Reducing IT fire-fighting and improving business agility

By Mark Thiele April 10, 2014

Too much time spent fighting fires of maintenance and support and not enough time solving the underlying issues
Good leadership, excellent process/automation and solid training essential to reduce risk

Reducing IT fire-fighting and improving business agility IS IT reasonable to assume that if you were buying a safe for all our valuables that you’d buy the one that is the best combination of security and cost?

This combination of security and cost would be driven by your budget and the value (intrinsic or sentimental) of your precious items. I would guess that the same principle of budget versus value would apply to protecting your IT environments.

The normal enterprise IT environment is filled with hundreds of applications. In most cases each of these applications is supported by unique design at the hardware and software level, if not also at the network layer.

The fact that there is so much uniqueness about our IT environments means we expend inordinate amounts of time dealing with common problems in 100 unique ways. Maintaining these environments has become the bane of enterprise IT groups.

By now, we’ve all heard the story of how keeping the lights on comprises 70-80% of the IT budget leaving only a small amount for much needed innovation.

+-------+

Continue the article on reducing IT fire-fighting from the point where it stops.

--- INFORMATION GIVEN ---
+-------+

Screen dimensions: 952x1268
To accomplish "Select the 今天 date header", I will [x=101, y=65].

+-------+

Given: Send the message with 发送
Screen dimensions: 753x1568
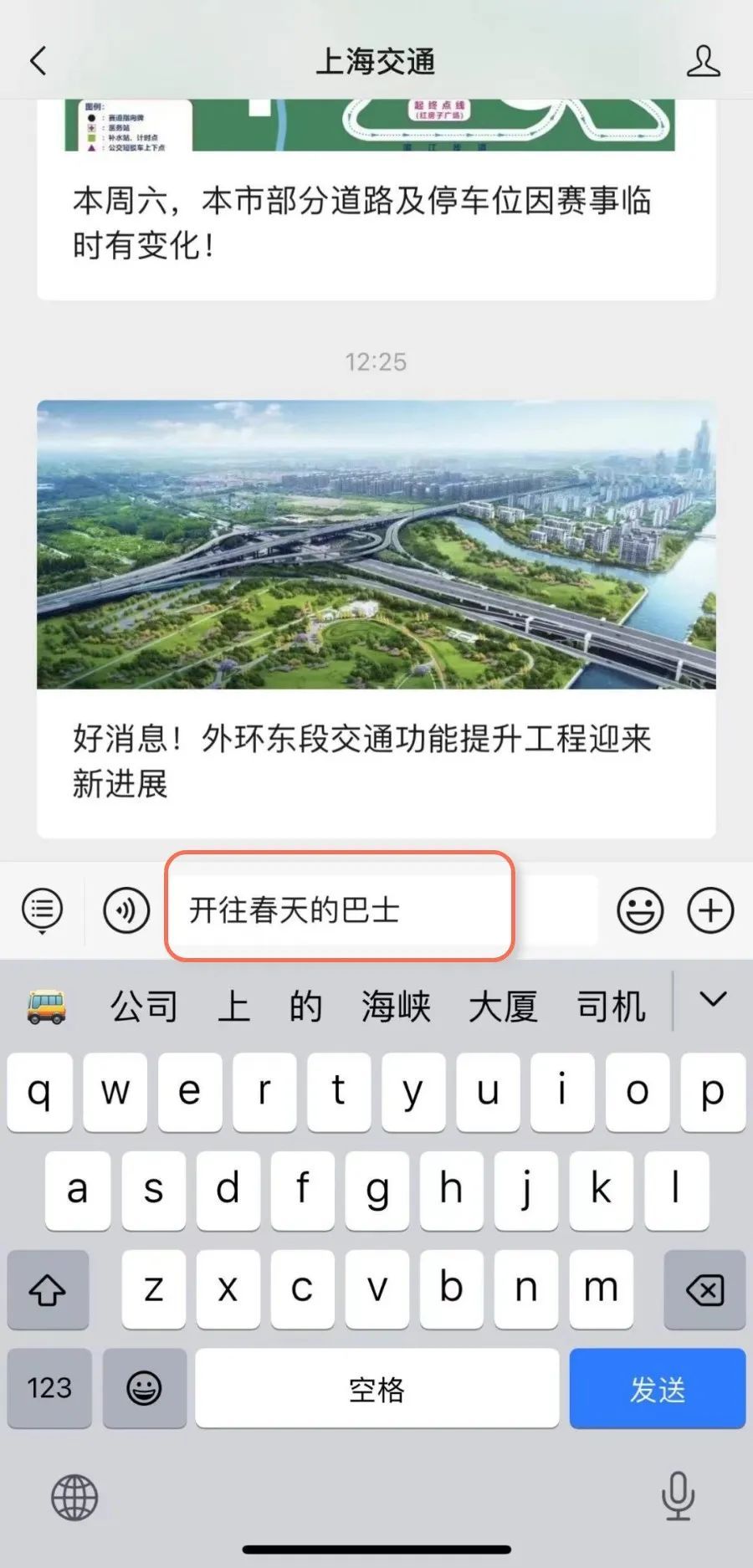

+-------+

--- EXPECTED OUTPUT ---
Keeping the lights on has several meanings, including the mundane but critical 'general maintenance and support' of each environment. However, keeping the lights on could also mean avoiding outages.

Generically speaking, all of us in IT attempt to build and maintain environments with the highest possible availability (within budget and available resources).

The problem is that we’re often spending too much time fighting fires of ‘maintenance and support’ and not enough time solving the underlying issues that cause many of the fires or in this case cause many of the outages (same as a fire only worse).

Where should IT focus its attention relative to avoiding outages and or reducing the number of fires?

If you can’t focus on everything

Few IT organizations have the luxury of being able to throw as much money or bodies at a problem as they’d like. So, if you have to pick which efforts will provide the most ‘keeping the lights on’ value for the dollar, you should pick something that can be fixed for everything, and fixed once.

How is that possible? How can I fix something for everything, isn’t that the opposite of focusing on something important and avoiding getting lost in the fire? The simple answer is no.

Data Centre as a Platform (DCaaP)

There are only a few services and solutions that affect everything in IT — one of them is the data centre and the other is people. The two areas of people and data centre are where the most value can be gained in virtually any IT organization when it comes to reducing risk and the threat of fires.

That’s right, just two areas, both of which can be worked on with minimal impact to active production environments and in most cases without too much additional expense.

It’s well documented that humans are almost always the biggest single risk factor to the availability of systems. The more humans need to be involved, the more likely a mistake will get made and a failure will occur.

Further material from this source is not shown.